Written request: Copy the records below word for word, everything from the line containing "Click chevron arrow on top 批量操作 selector" down to the line containing "Action: click(752, 797)", both of those lines included.
______
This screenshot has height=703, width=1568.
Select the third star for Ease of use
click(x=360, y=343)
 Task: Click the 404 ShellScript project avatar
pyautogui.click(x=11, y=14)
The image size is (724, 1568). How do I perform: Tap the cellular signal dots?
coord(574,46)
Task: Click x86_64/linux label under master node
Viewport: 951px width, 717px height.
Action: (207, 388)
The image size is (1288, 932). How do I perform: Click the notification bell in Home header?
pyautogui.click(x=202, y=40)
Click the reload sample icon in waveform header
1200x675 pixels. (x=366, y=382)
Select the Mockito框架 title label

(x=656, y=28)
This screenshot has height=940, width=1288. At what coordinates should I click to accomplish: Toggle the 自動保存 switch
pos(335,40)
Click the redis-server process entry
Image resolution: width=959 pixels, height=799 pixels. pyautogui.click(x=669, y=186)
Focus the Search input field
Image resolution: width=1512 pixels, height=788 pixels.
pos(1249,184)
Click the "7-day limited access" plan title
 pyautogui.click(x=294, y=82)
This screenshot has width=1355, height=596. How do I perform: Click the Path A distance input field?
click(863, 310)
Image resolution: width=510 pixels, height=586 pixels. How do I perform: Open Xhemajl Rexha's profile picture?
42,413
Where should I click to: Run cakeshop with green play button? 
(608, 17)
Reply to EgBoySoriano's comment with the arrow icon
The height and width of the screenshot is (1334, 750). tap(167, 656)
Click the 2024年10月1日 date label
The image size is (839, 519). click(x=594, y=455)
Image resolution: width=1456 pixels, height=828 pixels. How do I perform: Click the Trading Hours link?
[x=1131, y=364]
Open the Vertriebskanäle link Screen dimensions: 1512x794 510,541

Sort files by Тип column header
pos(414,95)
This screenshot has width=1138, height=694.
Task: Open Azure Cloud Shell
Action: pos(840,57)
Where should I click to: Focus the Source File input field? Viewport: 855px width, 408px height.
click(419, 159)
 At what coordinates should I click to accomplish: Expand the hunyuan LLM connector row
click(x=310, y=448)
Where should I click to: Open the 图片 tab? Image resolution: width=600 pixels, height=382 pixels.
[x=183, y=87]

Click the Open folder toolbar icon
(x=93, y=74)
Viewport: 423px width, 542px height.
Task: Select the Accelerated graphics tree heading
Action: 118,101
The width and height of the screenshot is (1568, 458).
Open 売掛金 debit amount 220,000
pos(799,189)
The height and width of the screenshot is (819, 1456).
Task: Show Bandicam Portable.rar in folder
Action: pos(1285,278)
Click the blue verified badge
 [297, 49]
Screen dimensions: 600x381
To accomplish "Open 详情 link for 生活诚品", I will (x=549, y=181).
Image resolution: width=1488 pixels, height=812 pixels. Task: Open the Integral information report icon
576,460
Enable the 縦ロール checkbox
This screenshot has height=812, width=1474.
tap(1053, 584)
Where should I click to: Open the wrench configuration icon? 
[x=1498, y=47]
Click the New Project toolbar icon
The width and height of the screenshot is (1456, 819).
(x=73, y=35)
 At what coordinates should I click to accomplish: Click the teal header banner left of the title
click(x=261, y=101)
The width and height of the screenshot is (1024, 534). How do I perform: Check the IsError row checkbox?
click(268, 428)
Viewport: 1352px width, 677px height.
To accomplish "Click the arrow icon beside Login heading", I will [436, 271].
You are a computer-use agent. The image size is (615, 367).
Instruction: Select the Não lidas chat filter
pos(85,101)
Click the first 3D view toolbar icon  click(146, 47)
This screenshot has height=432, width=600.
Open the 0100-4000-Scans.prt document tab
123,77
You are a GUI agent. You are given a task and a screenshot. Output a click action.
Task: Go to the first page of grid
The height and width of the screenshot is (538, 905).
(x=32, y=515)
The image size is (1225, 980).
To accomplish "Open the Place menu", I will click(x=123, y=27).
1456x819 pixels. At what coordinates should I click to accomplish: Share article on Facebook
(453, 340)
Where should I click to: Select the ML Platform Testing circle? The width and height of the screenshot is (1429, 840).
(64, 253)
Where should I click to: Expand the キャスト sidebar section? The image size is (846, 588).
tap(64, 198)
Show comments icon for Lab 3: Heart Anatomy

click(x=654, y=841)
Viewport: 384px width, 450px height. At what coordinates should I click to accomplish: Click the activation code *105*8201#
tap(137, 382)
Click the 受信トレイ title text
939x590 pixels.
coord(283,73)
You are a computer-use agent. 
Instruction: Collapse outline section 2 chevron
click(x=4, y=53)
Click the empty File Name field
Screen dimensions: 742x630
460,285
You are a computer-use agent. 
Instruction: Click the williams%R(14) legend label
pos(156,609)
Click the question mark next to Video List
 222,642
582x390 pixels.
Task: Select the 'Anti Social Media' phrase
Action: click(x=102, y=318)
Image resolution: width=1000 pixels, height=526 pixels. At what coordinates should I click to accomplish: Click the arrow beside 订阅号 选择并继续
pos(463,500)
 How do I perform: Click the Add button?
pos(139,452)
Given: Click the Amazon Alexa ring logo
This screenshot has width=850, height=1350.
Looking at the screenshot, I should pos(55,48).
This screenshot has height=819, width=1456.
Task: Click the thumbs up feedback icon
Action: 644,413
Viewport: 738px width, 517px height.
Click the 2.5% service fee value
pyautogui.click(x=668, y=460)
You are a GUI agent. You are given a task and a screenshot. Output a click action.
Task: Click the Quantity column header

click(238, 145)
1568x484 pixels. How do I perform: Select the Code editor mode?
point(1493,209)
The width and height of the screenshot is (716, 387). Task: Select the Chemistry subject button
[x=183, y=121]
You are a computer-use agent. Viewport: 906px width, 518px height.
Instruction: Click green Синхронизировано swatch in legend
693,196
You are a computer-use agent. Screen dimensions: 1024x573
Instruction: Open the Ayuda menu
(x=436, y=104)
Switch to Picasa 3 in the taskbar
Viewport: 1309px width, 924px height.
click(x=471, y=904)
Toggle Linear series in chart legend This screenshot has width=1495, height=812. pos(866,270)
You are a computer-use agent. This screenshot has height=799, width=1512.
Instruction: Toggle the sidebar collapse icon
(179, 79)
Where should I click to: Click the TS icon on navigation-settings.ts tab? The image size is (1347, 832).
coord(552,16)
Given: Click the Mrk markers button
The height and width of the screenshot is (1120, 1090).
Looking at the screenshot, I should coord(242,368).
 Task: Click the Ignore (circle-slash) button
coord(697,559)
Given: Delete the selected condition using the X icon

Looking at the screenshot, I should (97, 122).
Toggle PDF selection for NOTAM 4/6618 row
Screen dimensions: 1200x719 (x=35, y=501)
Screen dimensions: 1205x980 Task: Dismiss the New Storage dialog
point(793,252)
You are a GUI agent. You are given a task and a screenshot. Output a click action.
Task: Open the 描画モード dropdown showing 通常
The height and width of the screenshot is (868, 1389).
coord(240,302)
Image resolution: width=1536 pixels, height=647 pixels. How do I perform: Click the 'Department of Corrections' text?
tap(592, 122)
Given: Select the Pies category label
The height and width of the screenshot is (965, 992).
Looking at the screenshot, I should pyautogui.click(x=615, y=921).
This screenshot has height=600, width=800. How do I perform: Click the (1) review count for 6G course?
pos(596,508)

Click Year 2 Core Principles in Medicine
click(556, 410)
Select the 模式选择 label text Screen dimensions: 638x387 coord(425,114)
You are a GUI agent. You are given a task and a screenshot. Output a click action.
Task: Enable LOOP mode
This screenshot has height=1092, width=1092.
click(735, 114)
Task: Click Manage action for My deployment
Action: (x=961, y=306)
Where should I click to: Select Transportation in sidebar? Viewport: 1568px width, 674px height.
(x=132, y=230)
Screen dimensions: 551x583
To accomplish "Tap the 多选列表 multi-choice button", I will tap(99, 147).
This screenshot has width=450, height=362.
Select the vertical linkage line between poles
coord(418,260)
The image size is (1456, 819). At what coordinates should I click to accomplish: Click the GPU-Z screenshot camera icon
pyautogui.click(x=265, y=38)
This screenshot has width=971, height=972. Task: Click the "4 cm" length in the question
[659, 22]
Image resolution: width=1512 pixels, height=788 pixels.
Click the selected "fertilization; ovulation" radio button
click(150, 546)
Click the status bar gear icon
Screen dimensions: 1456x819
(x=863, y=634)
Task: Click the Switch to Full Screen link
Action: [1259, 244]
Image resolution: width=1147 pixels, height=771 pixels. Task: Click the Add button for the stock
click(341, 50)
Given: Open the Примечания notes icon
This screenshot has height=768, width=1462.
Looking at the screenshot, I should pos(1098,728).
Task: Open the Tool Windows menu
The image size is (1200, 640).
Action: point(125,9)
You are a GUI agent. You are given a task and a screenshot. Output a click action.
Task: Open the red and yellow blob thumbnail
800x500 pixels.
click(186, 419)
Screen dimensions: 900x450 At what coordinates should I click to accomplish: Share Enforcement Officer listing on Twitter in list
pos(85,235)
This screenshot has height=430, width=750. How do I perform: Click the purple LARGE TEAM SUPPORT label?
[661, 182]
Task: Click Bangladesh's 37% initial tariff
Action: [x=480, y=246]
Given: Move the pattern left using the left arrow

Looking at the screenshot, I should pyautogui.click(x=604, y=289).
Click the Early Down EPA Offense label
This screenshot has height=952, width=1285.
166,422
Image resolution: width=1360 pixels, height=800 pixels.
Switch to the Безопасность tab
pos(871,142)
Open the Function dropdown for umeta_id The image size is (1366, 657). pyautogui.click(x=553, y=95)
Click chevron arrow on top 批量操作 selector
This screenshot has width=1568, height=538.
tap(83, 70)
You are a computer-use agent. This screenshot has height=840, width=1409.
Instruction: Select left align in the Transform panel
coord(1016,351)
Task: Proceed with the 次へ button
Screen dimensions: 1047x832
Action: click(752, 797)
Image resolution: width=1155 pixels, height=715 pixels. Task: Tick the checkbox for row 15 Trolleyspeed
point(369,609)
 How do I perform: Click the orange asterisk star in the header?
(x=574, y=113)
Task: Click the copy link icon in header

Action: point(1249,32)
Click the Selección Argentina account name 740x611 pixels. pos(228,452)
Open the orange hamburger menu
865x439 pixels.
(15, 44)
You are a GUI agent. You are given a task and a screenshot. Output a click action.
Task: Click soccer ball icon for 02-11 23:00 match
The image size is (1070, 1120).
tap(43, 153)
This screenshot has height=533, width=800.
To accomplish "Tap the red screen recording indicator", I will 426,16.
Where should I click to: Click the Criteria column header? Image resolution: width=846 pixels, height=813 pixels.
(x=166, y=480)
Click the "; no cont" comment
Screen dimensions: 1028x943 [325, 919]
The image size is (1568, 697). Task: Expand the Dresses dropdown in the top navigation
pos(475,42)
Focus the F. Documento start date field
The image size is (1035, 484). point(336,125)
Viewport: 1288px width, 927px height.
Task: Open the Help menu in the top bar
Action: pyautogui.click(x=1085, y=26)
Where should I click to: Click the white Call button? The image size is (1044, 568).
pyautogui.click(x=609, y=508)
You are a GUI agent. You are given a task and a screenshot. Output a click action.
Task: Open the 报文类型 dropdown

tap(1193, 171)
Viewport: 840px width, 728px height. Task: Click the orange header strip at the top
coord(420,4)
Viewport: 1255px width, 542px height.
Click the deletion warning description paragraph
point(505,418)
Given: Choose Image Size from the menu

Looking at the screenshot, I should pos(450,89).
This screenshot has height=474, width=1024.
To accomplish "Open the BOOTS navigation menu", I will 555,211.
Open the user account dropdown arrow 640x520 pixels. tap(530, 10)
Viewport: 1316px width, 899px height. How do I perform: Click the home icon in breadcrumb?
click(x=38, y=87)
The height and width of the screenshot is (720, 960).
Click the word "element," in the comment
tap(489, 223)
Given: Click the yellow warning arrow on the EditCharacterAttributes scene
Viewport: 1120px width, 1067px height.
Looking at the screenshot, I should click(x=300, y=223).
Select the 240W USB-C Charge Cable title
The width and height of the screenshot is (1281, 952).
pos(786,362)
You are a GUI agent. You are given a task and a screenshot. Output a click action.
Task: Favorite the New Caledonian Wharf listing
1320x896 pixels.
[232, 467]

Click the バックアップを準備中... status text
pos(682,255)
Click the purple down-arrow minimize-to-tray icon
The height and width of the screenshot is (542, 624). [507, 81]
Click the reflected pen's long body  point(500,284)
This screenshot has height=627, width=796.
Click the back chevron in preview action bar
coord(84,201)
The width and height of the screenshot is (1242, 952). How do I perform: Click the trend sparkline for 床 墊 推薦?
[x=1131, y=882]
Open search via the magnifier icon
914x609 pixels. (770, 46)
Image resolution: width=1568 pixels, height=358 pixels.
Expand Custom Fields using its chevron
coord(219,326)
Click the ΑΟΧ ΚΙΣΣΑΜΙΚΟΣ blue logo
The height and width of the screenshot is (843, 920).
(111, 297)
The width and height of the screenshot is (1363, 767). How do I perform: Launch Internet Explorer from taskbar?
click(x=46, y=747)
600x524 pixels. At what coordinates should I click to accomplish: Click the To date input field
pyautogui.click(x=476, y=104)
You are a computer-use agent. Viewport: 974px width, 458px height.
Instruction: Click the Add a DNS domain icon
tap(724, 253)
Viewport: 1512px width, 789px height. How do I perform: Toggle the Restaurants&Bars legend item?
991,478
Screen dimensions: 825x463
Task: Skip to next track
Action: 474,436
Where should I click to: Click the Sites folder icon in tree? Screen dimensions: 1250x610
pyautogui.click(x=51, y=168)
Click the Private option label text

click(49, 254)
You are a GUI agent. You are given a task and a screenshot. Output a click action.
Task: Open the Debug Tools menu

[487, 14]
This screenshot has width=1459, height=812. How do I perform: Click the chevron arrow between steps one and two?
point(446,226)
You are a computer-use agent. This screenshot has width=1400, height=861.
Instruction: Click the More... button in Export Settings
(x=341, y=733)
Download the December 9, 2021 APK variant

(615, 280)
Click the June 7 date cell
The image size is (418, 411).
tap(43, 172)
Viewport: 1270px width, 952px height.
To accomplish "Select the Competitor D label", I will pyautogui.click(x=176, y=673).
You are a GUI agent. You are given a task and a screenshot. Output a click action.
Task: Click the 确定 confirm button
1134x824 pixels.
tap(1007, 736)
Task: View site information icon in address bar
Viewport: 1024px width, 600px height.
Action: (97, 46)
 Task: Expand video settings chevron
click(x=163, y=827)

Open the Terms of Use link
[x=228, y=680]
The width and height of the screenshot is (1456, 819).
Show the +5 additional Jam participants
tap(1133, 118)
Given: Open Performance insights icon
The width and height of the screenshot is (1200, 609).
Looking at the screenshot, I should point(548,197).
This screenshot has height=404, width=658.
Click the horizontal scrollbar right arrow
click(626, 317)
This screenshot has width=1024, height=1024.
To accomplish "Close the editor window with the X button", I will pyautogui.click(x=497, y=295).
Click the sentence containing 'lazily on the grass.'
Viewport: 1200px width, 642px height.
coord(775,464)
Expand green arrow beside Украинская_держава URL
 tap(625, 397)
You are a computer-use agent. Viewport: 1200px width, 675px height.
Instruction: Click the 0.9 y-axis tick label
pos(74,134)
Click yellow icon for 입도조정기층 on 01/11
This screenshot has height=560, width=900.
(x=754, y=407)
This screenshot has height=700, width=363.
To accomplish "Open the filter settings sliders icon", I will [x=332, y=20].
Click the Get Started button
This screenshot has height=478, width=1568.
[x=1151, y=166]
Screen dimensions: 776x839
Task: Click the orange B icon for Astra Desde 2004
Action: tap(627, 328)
______
Answer for the task:
Click chevron arrow on top 批量操作 selector
This screenshot has width=1568, height=538.
tap(83, 70)
You are a computer-use agent. This screenshot has height=840, width=1409.
Instruction: Select left align in the Transform panel
coord(1016,351)
Task: Proceed with the 次へ button
Screen dimensions: 1047x832
Action: click(752, 797)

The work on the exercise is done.